Plot summary (from the publisher): Reacher’s anonymity in Florida is shattered by an investigator who’s come looking for him. But hours after his arrival, the stranger is murdered. Retracing the PI’s trail back to New York, Reacher’s compelled to find out who was looking for him and why. He never expected the reasons to be so personal–and twisted.
Warning: Spoilers below!
- The reveal about Hook Hobie — that he actually died in a chopper crash in Nam and had his dog tags (and thus his identity) stolen by a fellow soldier — was a good one. Throughout the whole novel, I kept thinking if he didn’t want anyone to know he was still alive, why would he go back to New York (his home state) and keep his same name??? I guess Child answered those questions rather neatly.
- I liked learning a bit more about Reacher’s background. The tidbits Child dropped about his French mother, childhood, and forensic anthropology classes in the Army are really helping me form a more complete picture of the guy.
- As with Holly Johnson in Die Trying, I liked the female lead in this installment of the Reacher series. Jodie Garber, while not a bad-ass federal agent, was smart and capable in her own way, and — as a standalone character — did not detract from the story.
- Is it just me, or does Child too frequently break the golden rule of “show, don’t tell”? Almost everything we learned about Reacher’s time in the Keys was presented as straight-up exposition, as was most of what was learned about Hobie. It became tedious after a while.
- Is Reacher going to have a different love interest in every book? Because that too is getting tedious. As I said before, I liked Jodie well enough as a standalone character, but did not enjoy the love story/sex scenes between her and Reacher.
- Reacher barely seemed engaged in the case at all. He treated it as a chore rather than something he wanted to do, and thus there was no sense of urgency along the way.

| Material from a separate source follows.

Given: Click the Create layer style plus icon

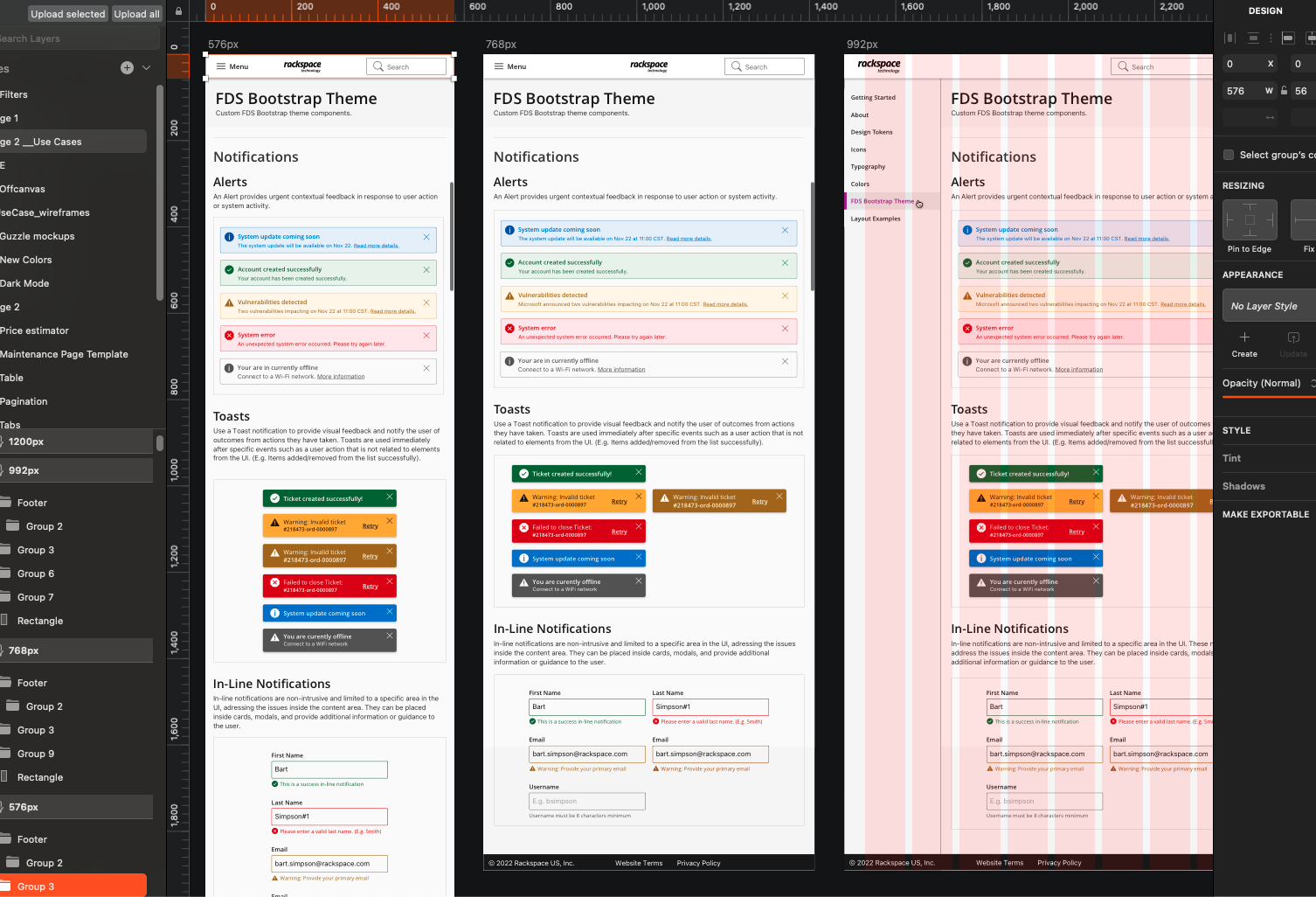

- Although I mostly like Jack Reacher as a character, he’s on the precipice of becoming a cartoonish superhero. He takes a nail to the skull and a .38 to the chest, but survives both potentially fatal injuries because of his perfect physique????? Now that is just fucking ridiculous. And Child compounded the nonsense by having the doctor gush about how if a computer were to spit out a human specimen capable of surviving a close-range gun shot, Reacher would be the blueprint. *Eyeroll*
Tripwire delivered pretty much what I expected from a Jack Reacher book: Jack was back with another woman and another chance to play the reluctant hero. The story this time around interested me a bit more than the main plots of the first two books, but there seemed to be a few more slow spots in this one as well. And Reacher’s ability to survive all manner of assault with deadly weapons is threatening to become a detriment to the series. I give this one 3 stars out of 5.